** Saved data entries **
###
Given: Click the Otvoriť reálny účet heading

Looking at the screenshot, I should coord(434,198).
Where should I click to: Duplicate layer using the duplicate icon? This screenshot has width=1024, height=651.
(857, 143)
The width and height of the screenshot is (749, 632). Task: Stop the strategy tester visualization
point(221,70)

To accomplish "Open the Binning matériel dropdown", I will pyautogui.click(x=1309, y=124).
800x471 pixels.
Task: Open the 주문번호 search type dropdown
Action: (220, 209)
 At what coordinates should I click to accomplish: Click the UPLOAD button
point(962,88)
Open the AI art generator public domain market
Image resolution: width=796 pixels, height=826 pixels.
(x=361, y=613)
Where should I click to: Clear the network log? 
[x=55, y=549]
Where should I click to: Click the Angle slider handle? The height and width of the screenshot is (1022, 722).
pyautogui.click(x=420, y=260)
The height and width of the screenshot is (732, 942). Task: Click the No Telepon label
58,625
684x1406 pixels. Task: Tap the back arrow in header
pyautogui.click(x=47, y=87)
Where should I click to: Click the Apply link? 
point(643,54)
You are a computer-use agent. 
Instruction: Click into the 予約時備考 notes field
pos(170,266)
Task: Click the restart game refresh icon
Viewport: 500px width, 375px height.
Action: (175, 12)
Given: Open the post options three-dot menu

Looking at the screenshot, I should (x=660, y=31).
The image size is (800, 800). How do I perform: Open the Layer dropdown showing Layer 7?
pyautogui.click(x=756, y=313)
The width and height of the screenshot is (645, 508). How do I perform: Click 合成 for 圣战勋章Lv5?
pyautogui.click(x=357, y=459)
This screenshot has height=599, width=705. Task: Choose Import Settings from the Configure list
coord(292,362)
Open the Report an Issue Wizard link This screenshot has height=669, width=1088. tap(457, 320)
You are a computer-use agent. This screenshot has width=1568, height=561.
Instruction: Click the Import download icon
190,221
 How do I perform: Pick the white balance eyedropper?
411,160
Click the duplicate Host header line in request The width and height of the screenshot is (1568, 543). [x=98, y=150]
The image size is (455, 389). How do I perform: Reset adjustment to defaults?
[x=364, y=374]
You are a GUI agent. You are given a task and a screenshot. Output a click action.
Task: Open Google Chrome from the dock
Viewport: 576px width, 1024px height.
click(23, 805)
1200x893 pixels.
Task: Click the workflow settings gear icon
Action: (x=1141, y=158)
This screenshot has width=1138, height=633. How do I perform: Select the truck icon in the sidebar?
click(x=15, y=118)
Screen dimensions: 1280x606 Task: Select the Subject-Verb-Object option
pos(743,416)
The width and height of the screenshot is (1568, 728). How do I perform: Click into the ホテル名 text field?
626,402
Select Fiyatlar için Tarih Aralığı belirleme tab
###
** ACTION ITEM **
Search the data above for the string "computer" and return every line that has it.

** RESPONSE **
You are a computer-use agent. 
You are a computer-use agent. This screenshot has width=1568, height=561.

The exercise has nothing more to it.